Exercise instructions
**A.** From the image filtering notes, copy verbatim the part that opens with the words containing "No Direction as" and closes with "images less noisy.".
**B.** Carry on the image filtering notebook from its last sentence.

* BEGIN Extract provided *

Image Filtering¶

Required Reading/Viewing:

How Blurs & Filters Work - Computerphile Quick note on this video - One thing Dr. Mike Pound discusses is using padding on the edges of images to keep sizes consistent through the filtering process. We won't be addressing padding just yet here, but will instead allow our images to become smaller as we filter.

Additional Reading

Forsyth, David A., and Jean Ponce. Computer vision: a modern approach. Prentice Hall Professional Technical Reference, 2002. Section 4.1

Recommended Jupyter Theme for presenting this notebook:

jt -t grade3 -cellw=90% -fs=20 -tfs=20 -ofs=20

#(Optional) Download data + videos if you don't have them.
import os, sys
sys.path.append('..')
from util.get_and_unpack import get_and_unpack

if not os.path.isdir('../data/'):
    url = 'http://www.welchlabs.io/unccv/the_original_problem/data/data.zip'
    get_and_unpack(url, location='..')
    
if not os.path.isdir('../videos/'):
    url = 'http://www.welchlabs.io/unccv/the_original_problem/videos.zip'
    get_and_unpack(url, location='..')

Problems with our implementation of Robert's Cross¶

Noisy - Robert's Cross is quite susceptible to noise.
Anisotropic - doesn't respond as strongly to slanted edges.
Slow as we've implemented it here.
No Direction as we've implemented Robert's Cross here, we only learn about the magnitude of our esimate of the image intensity derivative, not its direction.

Hopefully you've taken some time to think through some possible fixes to these problems. Let's start by seeing if we can make our images less noisy.

Noise¶

%pylab inline

Populating the interactive namespace from numpy and matplotlib

#Load image
im = imread('../data/medium_2/ball/ball_3.jpg')

#Let's have a look
fig = figure(0, (12,12))
imshow(im)
title('Gross, so noisy! What is this, 2003?');

This is a particularly noisy image from our dataset - it was captured under relatively low light conditions with the webcam of my 2008 MacBook.
The z-axis height of the surface below corresponds to the grayscale intensity of our image.

Let's have a look at the result of our implementation of Robert's Cross from earlier time on this image.

#Add path to top level directory so we can access utilities
import sys
sys.path.append('..')

#Import grayscale method
from util.image import convert_to_grayscale

#Scale image from 0-1, and convert to grayscale
gray = convert_to_grayscale(im/255.)

fig = figure(0, (6,6))
imshow(gray, cmap = 'gray');

hist(gray.ravel(), 100);
grid(1)

from util.filters import roberts_cross

edges = roberts_cross(gray)

fig = figure(0, (12,12))
imshow(edges);

Now, how can we remove some of the noise from our image?¶

Any ideas?
Are there properties of our noise that we can exploit to help us seperate it from our signal?

Local Averages¶

A very successful/popular appraoch to noise reduction is to replace the individual pixels in our images with some type of weighted average of their local neighborhoods.

How would this operation change the appearance of our image?¶

Let's find out!
Now, before we code this up, let's generalize this process a little.
A more general way to think about the average of our neighborhood is as the dot product of our image patch with a (3x3) matrix.

* END Extract provided *
* BEGIN Information shown *

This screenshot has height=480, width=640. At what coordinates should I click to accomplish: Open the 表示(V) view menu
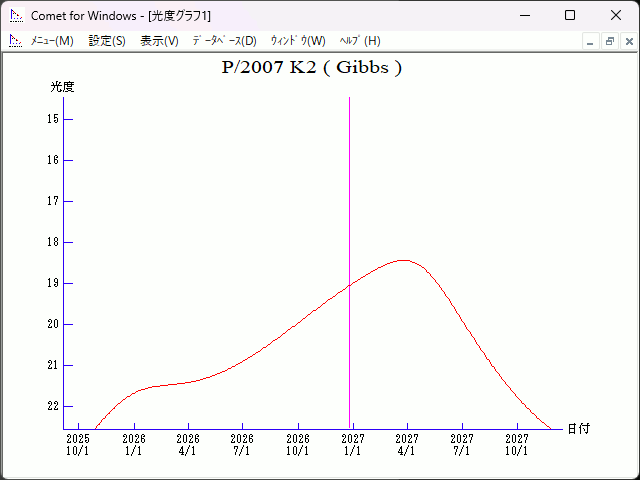(x=159, y=41)
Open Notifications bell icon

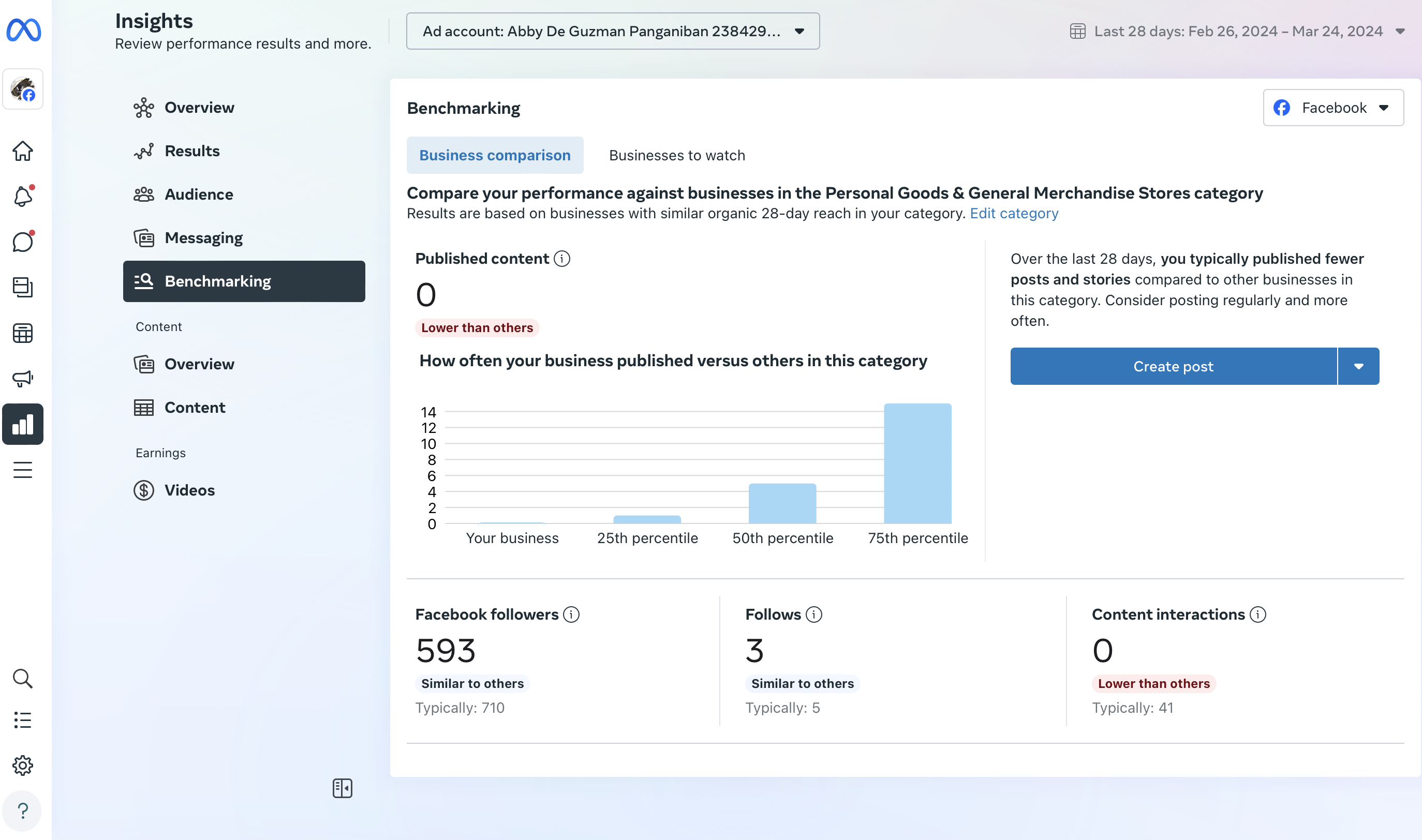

* END Information shown *

Replies
**A.**
No Direction as we've implemented Robert's Cross here, we only learn about the magnitude of our esimate of the image intensity derivative, not its direction.

Hopefully you've taken some time to think through some possible fixes to these problems. Let's start by seeing if we can make our images less noisy.

**B.**
#Little trick to progress through slides within the notebook
from IPython.display import Image, display
from ipywidgets import interact

#Quick method to let me step through "slides"
def slide_show(slide_num=1):     
    display(Image('../graphics/averaging_slides/' + str(slide_num).zfill(2) + '.png'))

interact(slide_show, slide_num = (1, 2));

It turns out that taking the dot product of our image patch with a small matrix or kernel like this is incredibly common in computer vision.
Doing this across a whole image is called filtering, convolution, or cross correlation, we'll get into the details later.
Let's write a method to filter an image with an arbitray kernel/filter
First, let's think though how exactly our method will work.

Now, let's think about how to describe what we would like to do mathematically.
But first, we need to define the coordinate system we'll use on our images.

fig = figure(0, (9,9))
ax = fig.add_subplot(111)
ax.imshow(edges)
ax.tick_params(axis='both', which='major', labelsize=25)

As you may already know, the coordinate system of images in matplotlib is defined with the origin in the upper left hand corner, positive is down and to the right. Our first index corresponds to the vertical dimension and our second index corresponds to the horizontal.
We'll set up our mathematics in the same way, where $I(i = 0, j = 0)$ represented the upper left pixel.

Alright, now we're getting somewhere!
This operation is know as cross correlation in 2 dimensions, and is very similar to convolution, something we'll discuss in depth later. To compute convolution instead of cross correlation, we simply flip our kernel relative to our images.
We'll use they symbol $ \star $ to denote cross correlation
Not be be confused with $\ast$, which often denotes convolution.
Now, let's code up our cross correlation operation.
We could implement our filter in exactly as written in the above equation, howewever this would require iterating through $i, j$ as well, making for 4 for-loops. Also, the indexing of S is a little weird - we'll simplify things a little, and us np.multiply to multiply our image patch and kernel matrices together:

def filter_2d(im, kernel):
    '''
    Filter an image by taking the dot product of each 
    image neighborhood with the kernel matrix.
    Args:
    im = (H x W) grayscale floating point image
    kernel = (M x N) matrix, smaller than im
    Returns: 
    (H-M+1 x W-N+1) filtered image.
    '''

    M, N = kernel.shape
    H, W = im.shape
    filtered_image = np.zeros((H-M+1, W-N+1), dtype = 'float64')
    
    for i in range(filtered_image.shape[0]):
        for j in range(filtered_image.shape[1]):
            image_patch = im[i:i+M, j:j+N]
            filtered_image[i, j] = np.sum(np.multiply(image_patch, kernel))
            
    return filtered_image

Now, remember that the whole point of all of this was to try to reduce the noise in our images by taking local averges.
Another name for this local average kernel is a box or boxcar function.
Let's try doing this with our new filter_2d method.

kernel = (1/9)*np.ones((3,3))

kernel

array([[0.11111111, 0.11111111, 0.11111111],
       [0.11111111, 0.11111111, 0.11111111],
       [0.11111111, 0.11111111, 0.11111111]])

# Filter Image!
im_filtered = filter_2d(gray, kernel)

im_filtered.shape

(254, 254)

fig = figure(0, (20,10))

fig.add_subplot(1,2,1)
imshow(gray, cmap = 'gray');
title('Before');

fig.add_subplot(1,2,2)
imshow(im_filtered, cmap = 'gray');
title('After');

It may be a little hard to see, but our filtered image is a little smoother!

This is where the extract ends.